Objective 1 - BVDV infectious clone / cell culture system for in vitro virulence monitoring
In a previous project the genome of a reference strain of BVDV widely used at the VLA (C24V Oregon) was sequenced, and cloned DNA fragments of the genome were available for assembly into a plasmid-born DNA copy of the full genome, from which infectious viral RNA can be copied – i.e. an infectious clone. The assembly of the C24V fragments continued during this project. However it became clear that sequence errors in these fragments made them unsuitable for digestion with restriction enzymes needed to join them together. It also turned out that the in vivo-stability of the plasmids carrying the C24V DNA copy fragments was poor, resulting in loss rather than propagation of ligated full length DNA copies of the viral genome. Instead of repeating the sequencing of the available clones (or generating new ones which might be more stable), we decided to make use of a DNA clone made on basis of the BVDV NADL reference strain, and made available to us by an American group. Both these reference strains originated in the USA, are cytopathogenic, and of the 1a subtype – i.e. the same genotype as the majority of UK field virus strains. The basis of cytopathogenicity of the two BVDV strains is different, in that for the NADL there is a 270 nt genomic insertion in the NS2-3 gene, whilst in the C24V several point mutations in the same region confers cytopathogenicity. The deletion of the NADL insertion is a simpler way to reconstruct a noncytopathogenic viral backbone for subsequent cell culture studies than reverting several point mutations individually.

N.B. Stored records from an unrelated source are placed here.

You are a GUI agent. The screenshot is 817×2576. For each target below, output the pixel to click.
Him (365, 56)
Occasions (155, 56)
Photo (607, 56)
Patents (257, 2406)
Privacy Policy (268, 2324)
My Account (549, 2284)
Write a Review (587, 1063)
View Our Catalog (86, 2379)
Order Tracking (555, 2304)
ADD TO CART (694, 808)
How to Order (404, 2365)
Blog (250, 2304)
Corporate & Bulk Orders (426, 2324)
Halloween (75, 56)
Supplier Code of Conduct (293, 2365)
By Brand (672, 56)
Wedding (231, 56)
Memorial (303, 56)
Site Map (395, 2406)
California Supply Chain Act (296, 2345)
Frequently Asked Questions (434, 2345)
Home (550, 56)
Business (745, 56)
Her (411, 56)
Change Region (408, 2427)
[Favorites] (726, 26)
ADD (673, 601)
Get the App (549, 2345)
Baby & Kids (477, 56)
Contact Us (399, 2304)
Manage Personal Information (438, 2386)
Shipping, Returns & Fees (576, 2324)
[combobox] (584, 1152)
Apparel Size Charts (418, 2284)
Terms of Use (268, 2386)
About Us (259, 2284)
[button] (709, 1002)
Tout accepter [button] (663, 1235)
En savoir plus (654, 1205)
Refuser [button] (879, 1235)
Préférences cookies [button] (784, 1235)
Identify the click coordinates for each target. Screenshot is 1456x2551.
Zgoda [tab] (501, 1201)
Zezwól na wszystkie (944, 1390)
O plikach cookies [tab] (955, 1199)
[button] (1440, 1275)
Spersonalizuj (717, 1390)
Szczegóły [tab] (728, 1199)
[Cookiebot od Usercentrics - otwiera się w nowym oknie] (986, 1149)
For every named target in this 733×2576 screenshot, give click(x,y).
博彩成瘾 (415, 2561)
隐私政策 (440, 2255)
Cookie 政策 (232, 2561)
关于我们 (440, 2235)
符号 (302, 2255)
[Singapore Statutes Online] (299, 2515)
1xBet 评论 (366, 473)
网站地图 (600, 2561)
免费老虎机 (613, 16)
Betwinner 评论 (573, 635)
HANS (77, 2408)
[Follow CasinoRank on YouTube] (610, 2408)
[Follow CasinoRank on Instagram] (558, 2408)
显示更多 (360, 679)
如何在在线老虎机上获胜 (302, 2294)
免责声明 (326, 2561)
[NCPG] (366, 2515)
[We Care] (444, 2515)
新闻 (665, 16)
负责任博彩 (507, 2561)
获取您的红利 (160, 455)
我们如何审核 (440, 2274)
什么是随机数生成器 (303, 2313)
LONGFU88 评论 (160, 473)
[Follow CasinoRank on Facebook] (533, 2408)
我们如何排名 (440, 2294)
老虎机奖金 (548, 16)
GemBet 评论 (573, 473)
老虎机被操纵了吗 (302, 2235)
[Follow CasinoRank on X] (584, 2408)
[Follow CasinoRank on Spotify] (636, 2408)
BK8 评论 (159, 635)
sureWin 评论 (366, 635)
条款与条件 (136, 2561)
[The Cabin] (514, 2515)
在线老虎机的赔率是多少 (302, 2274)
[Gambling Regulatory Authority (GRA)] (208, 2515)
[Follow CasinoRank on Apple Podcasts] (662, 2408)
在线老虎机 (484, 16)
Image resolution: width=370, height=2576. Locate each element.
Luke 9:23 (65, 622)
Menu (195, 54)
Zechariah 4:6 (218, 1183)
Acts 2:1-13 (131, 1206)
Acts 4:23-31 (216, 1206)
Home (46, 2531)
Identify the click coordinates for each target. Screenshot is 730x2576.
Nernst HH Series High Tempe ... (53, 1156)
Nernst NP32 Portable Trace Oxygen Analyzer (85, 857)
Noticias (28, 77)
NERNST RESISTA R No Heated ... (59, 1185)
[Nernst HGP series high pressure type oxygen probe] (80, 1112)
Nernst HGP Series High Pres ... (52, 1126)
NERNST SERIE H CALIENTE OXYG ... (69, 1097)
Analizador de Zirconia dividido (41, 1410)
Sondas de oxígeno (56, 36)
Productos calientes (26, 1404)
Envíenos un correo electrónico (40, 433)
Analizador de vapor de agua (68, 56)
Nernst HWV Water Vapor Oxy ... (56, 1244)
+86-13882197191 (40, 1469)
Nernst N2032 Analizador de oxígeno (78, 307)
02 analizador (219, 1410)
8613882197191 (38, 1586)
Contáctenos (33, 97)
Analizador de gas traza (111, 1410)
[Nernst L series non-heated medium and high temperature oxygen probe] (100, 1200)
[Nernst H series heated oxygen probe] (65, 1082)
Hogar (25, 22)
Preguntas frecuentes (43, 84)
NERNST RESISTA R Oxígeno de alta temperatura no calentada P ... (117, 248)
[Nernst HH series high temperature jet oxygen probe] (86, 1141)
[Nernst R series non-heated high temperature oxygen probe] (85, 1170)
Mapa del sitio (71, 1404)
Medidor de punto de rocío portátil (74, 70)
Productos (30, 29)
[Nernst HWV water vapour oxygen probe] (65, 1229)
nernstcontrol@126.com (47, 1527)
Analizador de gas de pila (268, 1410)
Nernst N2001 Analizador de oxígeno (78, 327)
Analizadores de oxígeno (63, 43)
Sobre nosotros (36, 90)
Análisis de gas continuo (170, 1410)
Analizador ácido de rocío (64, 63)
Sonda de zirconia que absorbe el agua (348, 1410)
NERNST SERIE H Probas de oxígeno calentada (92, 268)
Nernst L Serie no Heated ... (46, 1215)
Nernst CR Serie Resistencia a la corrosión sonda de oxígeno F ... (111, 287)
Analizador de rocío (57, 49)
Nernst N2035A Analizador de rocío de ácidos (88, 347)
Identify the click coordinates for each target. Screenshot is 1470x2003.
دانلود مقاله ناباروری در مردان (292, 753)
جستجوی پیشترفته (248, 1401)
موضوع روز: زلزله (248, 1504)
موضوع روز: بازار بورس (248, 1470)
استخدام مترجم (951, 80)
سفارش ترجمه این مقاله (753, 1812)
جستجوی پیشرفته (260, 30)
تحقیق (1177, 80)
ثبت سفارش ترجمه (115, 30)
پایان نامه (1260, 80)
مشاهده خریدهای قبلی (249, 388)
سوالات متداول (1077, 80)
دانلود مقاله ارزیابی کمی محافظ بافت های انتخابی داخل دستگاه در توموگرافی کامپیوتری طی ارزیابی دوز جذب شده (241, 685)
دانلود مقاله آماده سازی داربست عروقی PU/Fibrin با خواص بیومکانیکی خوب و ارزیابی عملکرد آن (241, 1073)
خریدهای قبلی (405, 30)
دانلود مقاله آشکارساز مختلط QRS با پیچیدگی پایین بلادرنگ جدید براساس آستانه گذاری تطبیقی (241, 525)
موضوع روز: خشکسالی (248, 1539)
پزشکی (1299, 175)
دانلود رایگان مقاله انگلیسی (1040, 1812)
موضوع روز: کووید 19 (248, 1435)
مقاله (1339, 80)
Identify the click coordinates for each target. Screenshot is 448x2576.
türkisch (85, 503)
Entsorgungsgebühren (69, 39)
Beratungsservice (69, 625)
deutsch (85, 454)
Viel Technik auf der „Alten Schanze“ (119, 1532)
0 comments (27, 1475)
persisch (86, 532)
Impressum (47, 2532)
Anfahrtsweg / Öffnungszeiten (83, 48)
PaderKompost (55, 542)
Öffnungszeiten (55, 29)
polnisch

The proposed in vitro-system for monitoring of virulence factors was based on platelet precursor cells – megacaryocytes. Such cells were harvested from the bone marrow of newborn calves, and maintained as primary cell cultures. However, stable cell lines with characteristics seen for megacaryocytes could not be established. Thus, primary cell cultures were inoculated either with a virulent strain of BVDV (or mock inoculated), and were monitored for replication of BVDV using a BVDV-specific monoclonal antibody (Mab) in a flow-cytometric assay. No evidence of infection with BVDV was seen in any cell population in these primary cultures. Whilst further refinement of the outlined approaches was considered, along with the alternative strategy of monitoring for arrest of maturation of progenitor cells into platelets by infection with virulent BVDVs, it should not be forgotten that asymptomatic persistent infections (after early foetal infection) with virulent strains of BVDV are fairly common. The latter fact suggests that disease signs seen during acute infection with virulent BVDV virus strains are "side effects" of the immune system clearing the infection. Thus, with the exception of specialised immune system effector cells, primary or established cell cultures which are known to replicate BVDV may not be suitable for assaying virulence properties of specific virus isolates.